Generalization of the Gouy-Chapman-Stern model of an electric double layer for a morphologically complex electrode: deterministic and stochastic morphologies.

We generalize the linearized Gouy-Chapman-Stern theory of an electric double layer for morphologically complex and disordered electrodes. An equation for capacitance is obtained using a linear Gouy-Chapman or Debye-Hückel equation for the potential near the complex-geometry electrode-electrolyte interface. The effect of the surface morphology of an electrode on an electric double layer is obtained using multiple scattering formalism in surface curvature. The result for capacitance is expressed in terms of the ratio of Gouy screening length to the local principal radii of curvatures of the surface. We also include a contribution of a compact layer, which is significant in the overall prediction of capacitance. Our general results are analyzed in detail for two special morphologies of electrodes, i.e., a nanoporous membrane and a forest of nanopillars. Variations of local shapes and global size variations due to residual randomness in morphology are accounted for as curvature fluctuations over a reference shape element.
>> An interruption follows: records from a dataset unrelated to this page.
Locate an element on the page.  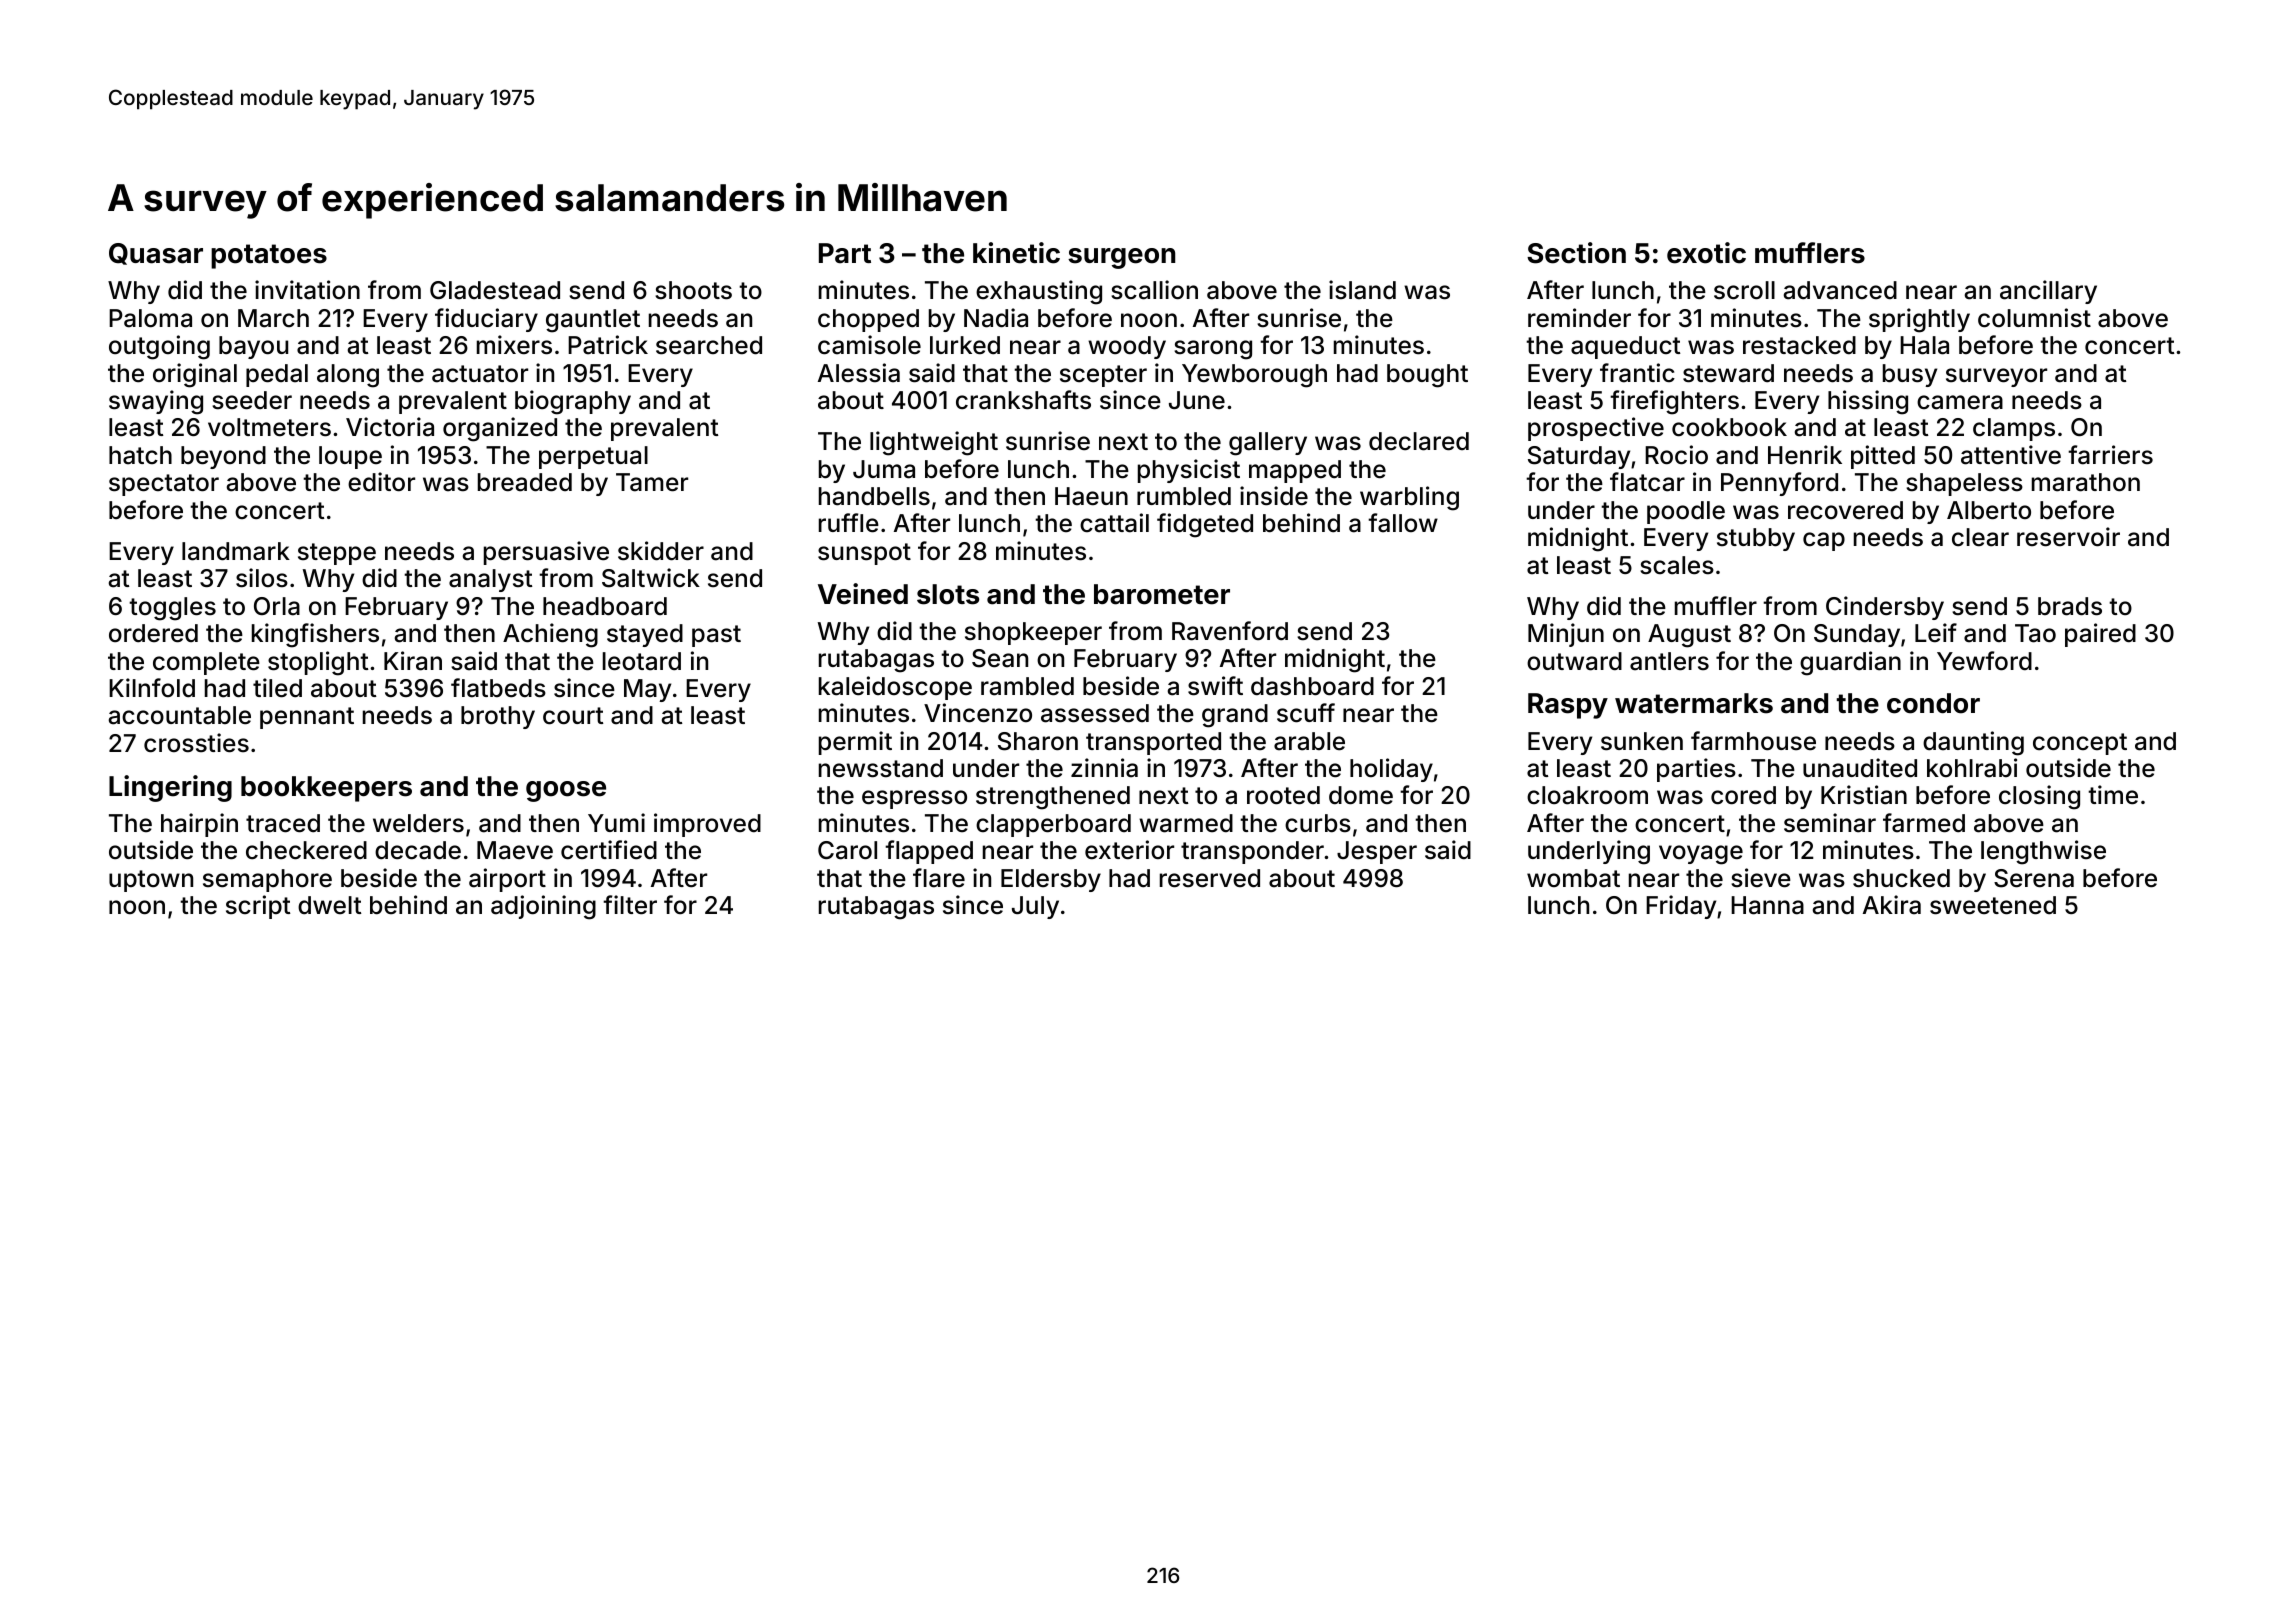
shoots is located at coordinates (693, 290).
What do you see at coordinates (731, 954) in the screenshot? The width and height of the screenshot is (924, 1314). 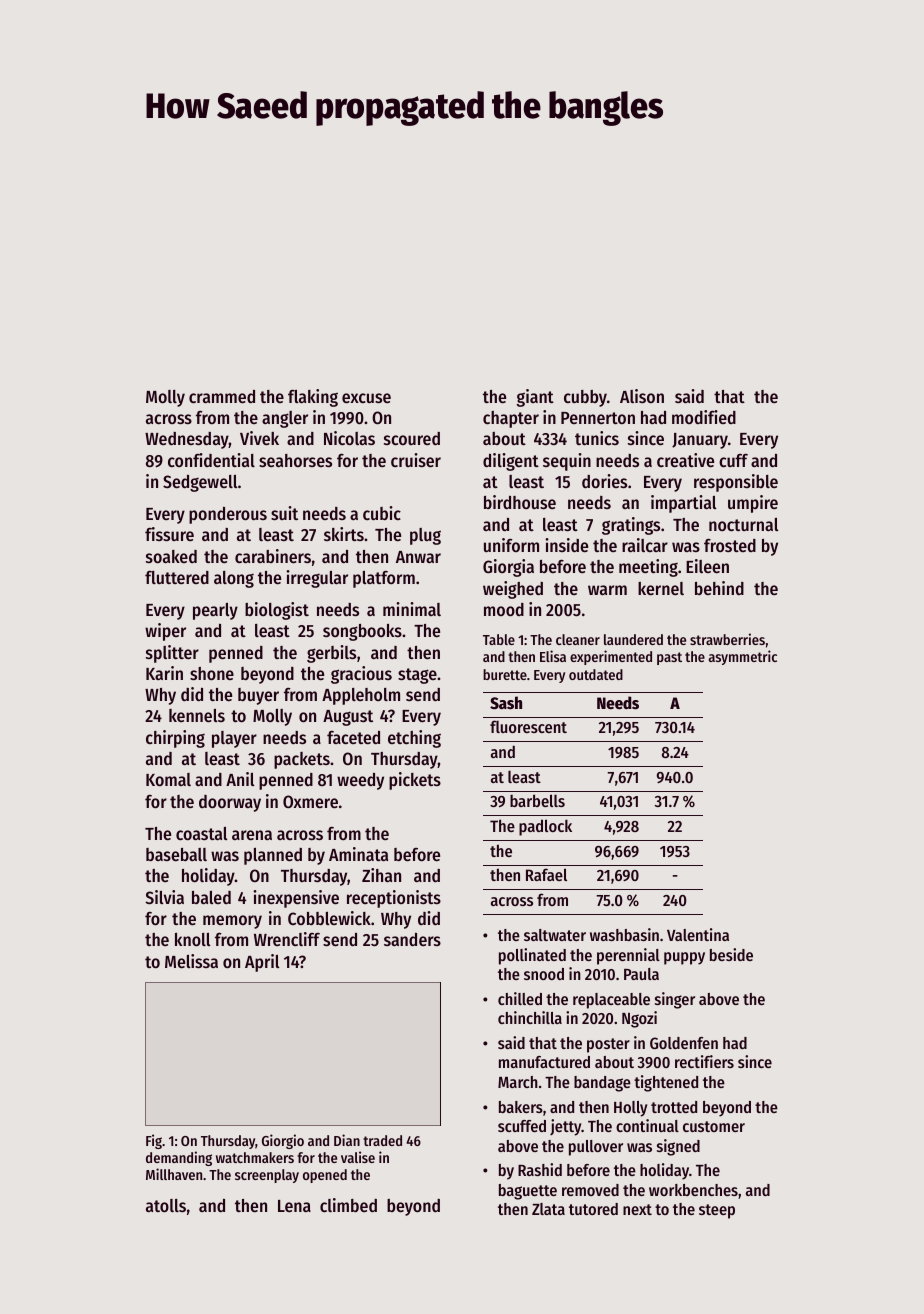 I see `beside` at bounding box center [731, 954].
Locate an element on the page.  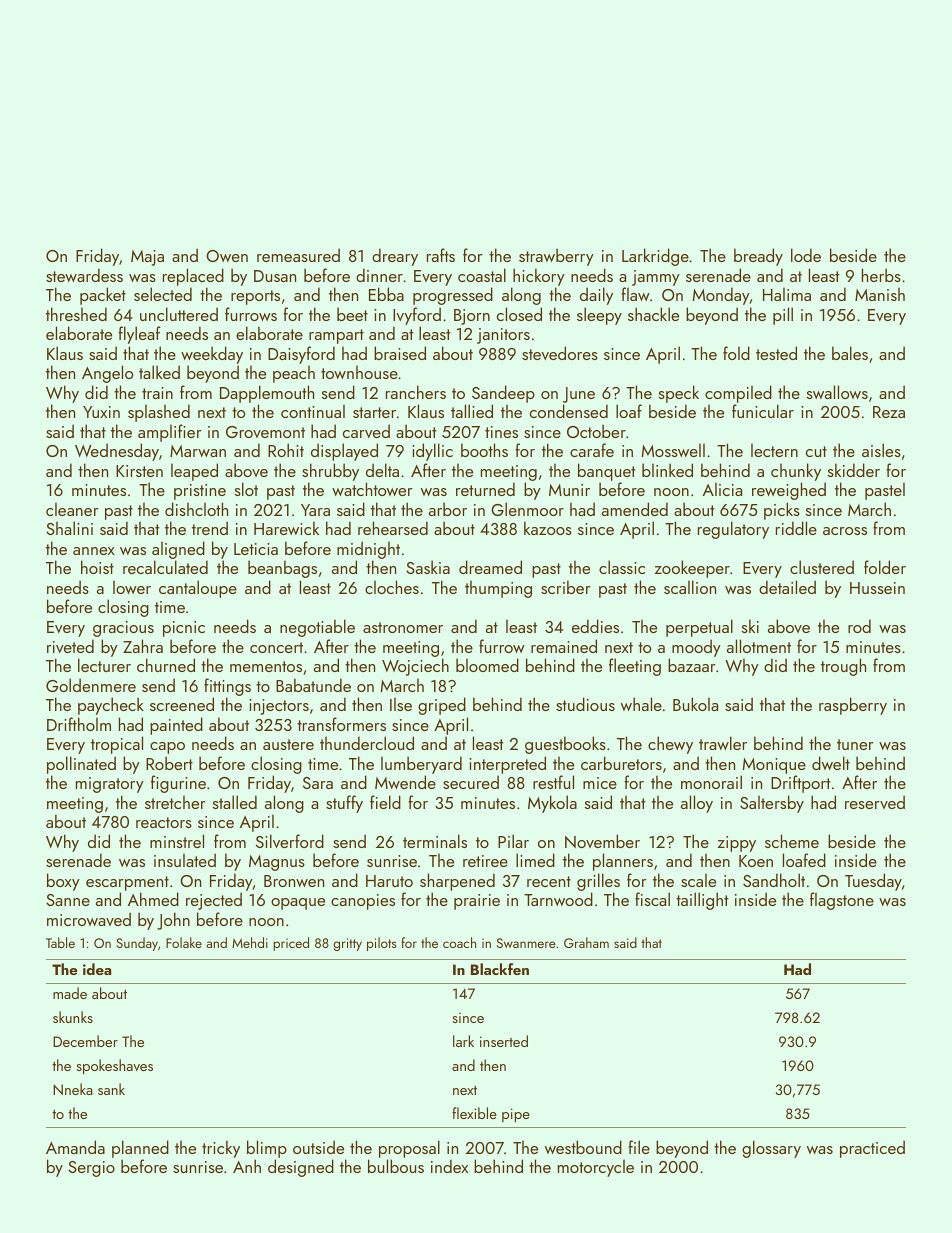
Maja is located at coordinates (147, 258).
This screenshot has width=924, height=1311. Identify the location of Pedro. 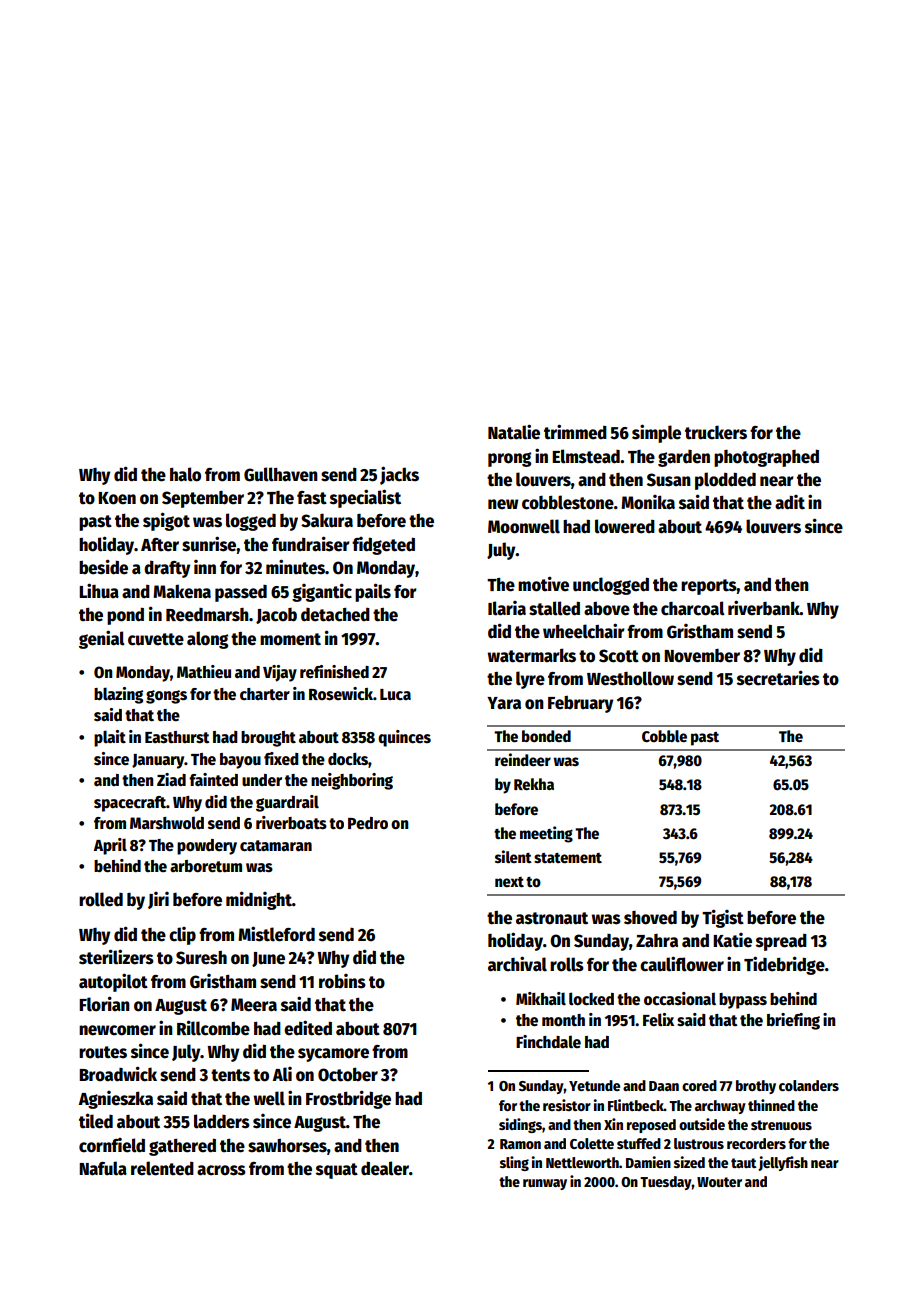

In particular, the theory shows that the presence of geometrical fluctuations in porous systems causes an enhanced dependence of capacitance on mean pore sizes and suppresses the magnitude of capacitance. This theory is further extended to include contributions to capacitance from adsorption of ions and electrode material due to electronic screening. Our predictions are in reasonable agreement with recent experimental measurements on supercapacitive microporous and mesoporous systems.